Arama yapmak için lütfen yukarıdaki kutulardan birine aramak istediğiniz terimi girin.

Muris Muvazaası Nedeniyle Açılan 
Tapu İptal ve Tescil Davaları

Title Deed Action for Nullity and Registration Case Filed Due to 
Collision by Legator

Aydın TEKDOĞAN

Muris muvazaası, genel muvazaanın bir türü olan nisbi muvazaanın tipik bir şekli olup, miras hukukuna özgü bir kurumdur.
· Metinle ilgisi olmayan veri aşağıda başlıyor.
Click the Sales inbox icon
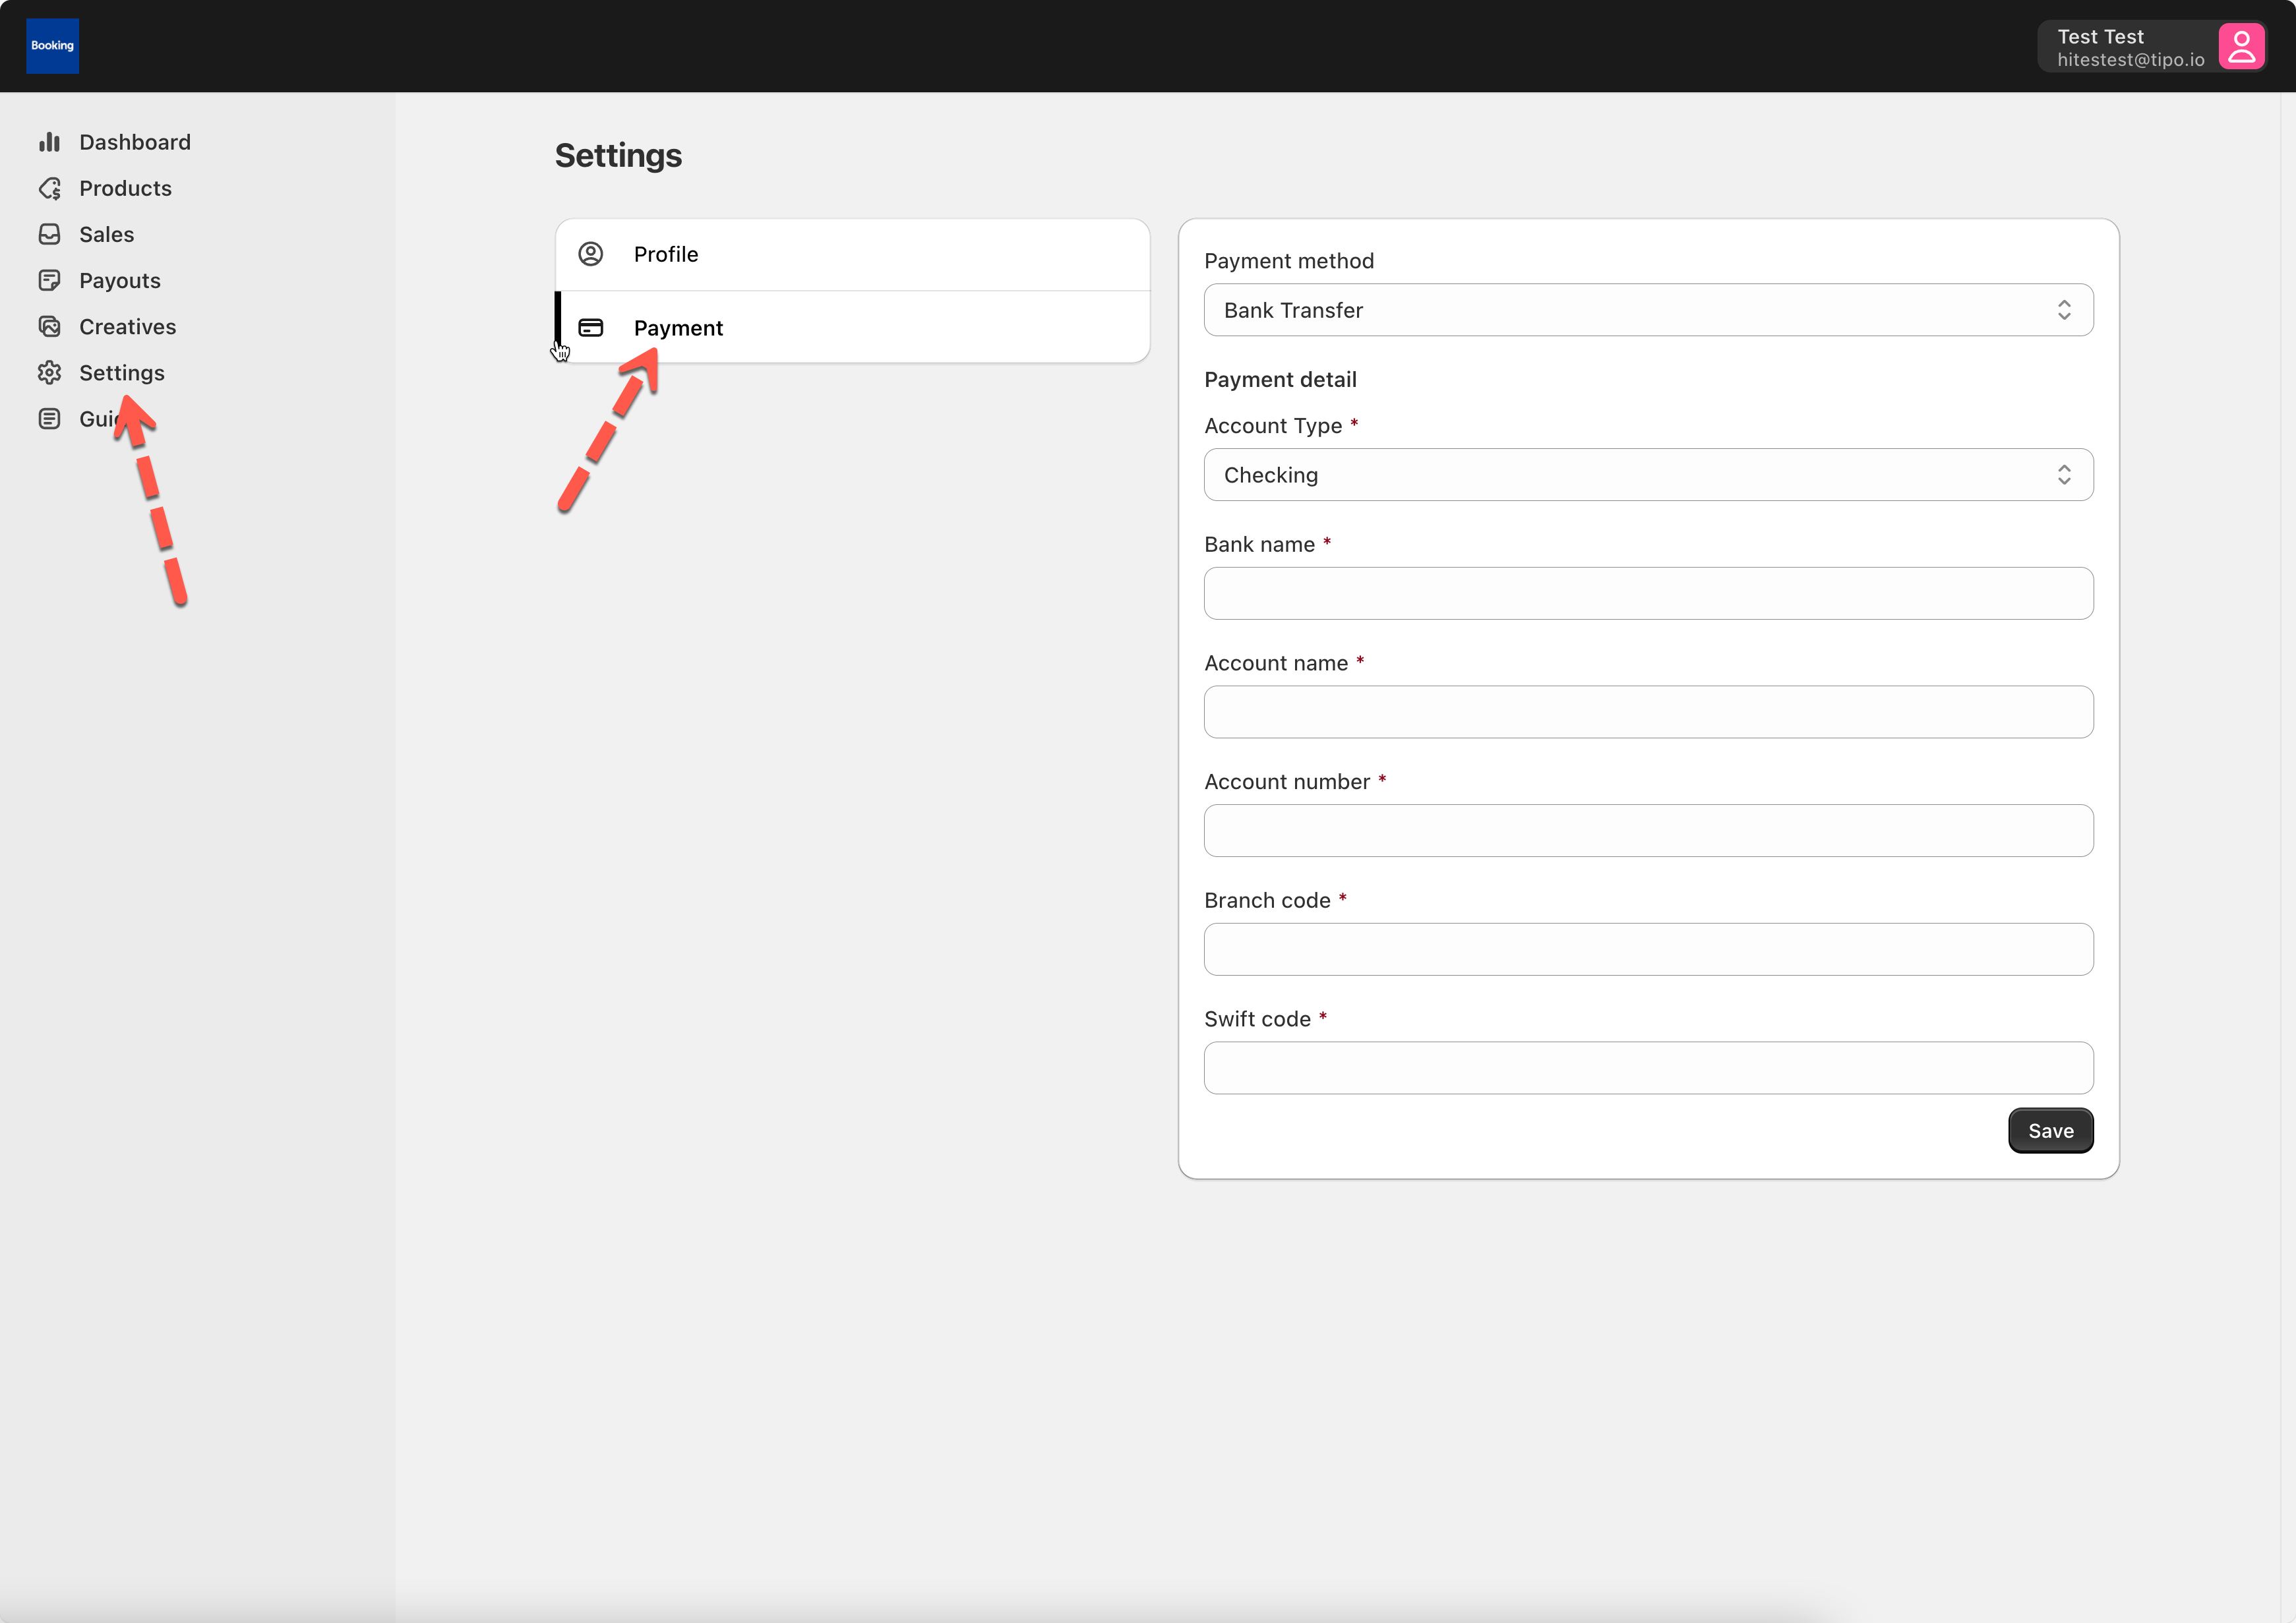This screenshot has width=2296, height=1623. [49, 234]
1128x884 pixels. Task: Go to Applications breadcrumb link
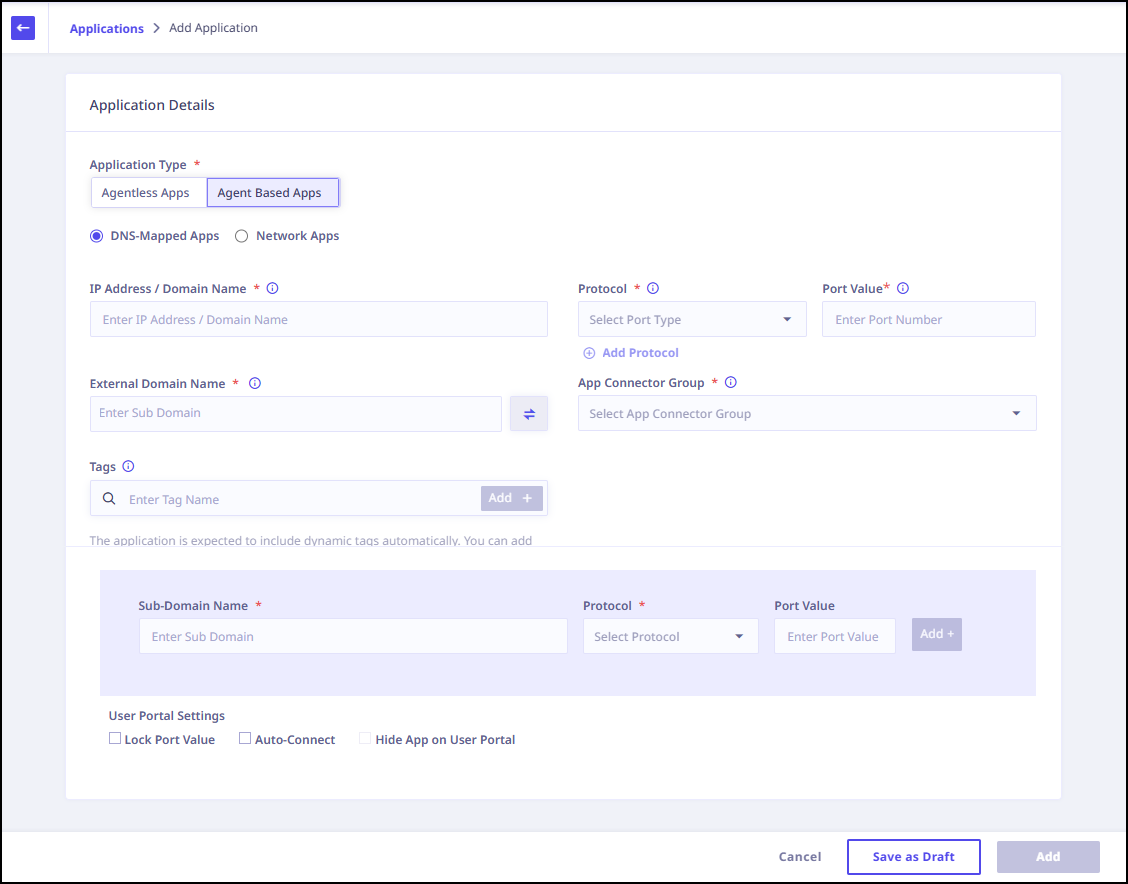(x=106, y=28)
Kaynağını daha çok Yargıtay İçtihatlarından ve bilimsel görüşlerden almakta ise de esas dayanağını 1.4.1974 tarih ve 1974/1-2 Sayılı Yargıtay İçtihadı Birleştirme Kararı oluşturmaktadır. Muris muvazaasında, mirasbırakan ile sözleşmenin karşı tarafı malın temliki hususunda anlaşmakta, ancak görünüşteki sözleşmenin niteliği değiştirilmektedir. Mirasbırakanın gerçek amacı bağış iken, genellikle satış veya ölünceye kadar bakma sözleşmesi ile bu amacı gizler. Bu makale, mirasbırakanın sağlığında mirasçılarından mal kaçırma kastıyla yaptığı temliklerin iptal edilebilme şartlarına ilişkindir.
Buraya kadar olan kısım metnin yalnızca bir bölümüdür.